I now sheepishly admit I had no idea who Elizabeth Gilbert was at the time but by the hushed tones and whispered reverence, I realized she must be more than just the writer booked for the keynote. It’s a funny thing that happens when you put over one hundred women on a remote tropical island for a week and give every one of them permission to be their best selves. It is even more powerful when you do this with a featured workshop by one of the most unassuming, kindly authors on the planet. To say it was life-changing would sound trite, yet how to explain the impact?
I felt a veil had been lifted from my eyes, and I was suddenly privy to the stark reality I had confused with purpose. The breakthrough I needed was so unpretentious, yet perhaps only comprehensible to my work-harried mind due to the serenity surrounding it.
Elizabeth Gilbert telling me I only have room in my mind and heart for five priorities and that I should simply write them down and focus on them. So, I did. I stared with dismay at the list of the five most neglected, overlooked, and postponed elements of my life, that just so happened to be the five most critically important parts to my soul, and wondered how I could possibly have blundered so blindly to this point.
The companies, the staff, the visions to grow and leverage, and mission statements work harder at detailed objectives. All the while, my actual real tangible life put on hold, something that I would get around to someday, when I could find time away from the office. The vision was honorable; the mission was strategic and practical… yet all the while, the focus was wrong.

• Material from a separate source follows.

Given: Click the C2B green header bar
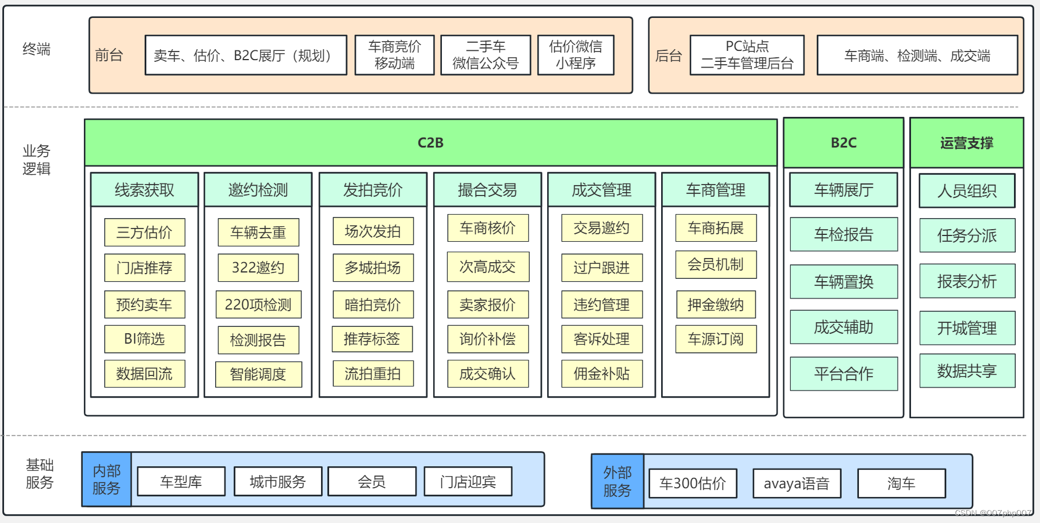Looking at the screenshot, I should coord(430,143).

Life is not lived to strive stoically every day, feeling unsatisfied at day’s end that you could have helped just one more person if you’d just given more of yourself. Life is about feeling gratified each day, knowing that you are giving all you can to be your best self and uplift and inspire the world with your example.
But how to find the time for this epiphany? How to unplug oneself from the colossal grinding machine without the cogs spinning wildly out of control and the entire built-purpose screeching and stalling with outrage? In the lack of the unique serendipity provided by uncontrollable outside forces, one must find the inner resolve to take the wheel and navigate a new path.
“Lydia, my love, ring the bell. I must speak to Hill this moment.” Jane Austen, Pride and Prejudice
The world has come such a long way since servants and butlers waited dutifully at a whim. From the bell pull, to the electronic bell and the intercom, to the countless internet-based options of our era, getting the attention of those who serve your needs continues to develop at a rapid pace.
Yet ‘no man is an island,’ and it is not just the intrusive alerts of unwanted attention that we respond to. There are compulsive addictions linked to social media notifications among many in the screen-obsessed world we now populate, and it begs the question, when is being available too available? Where do we draw the line?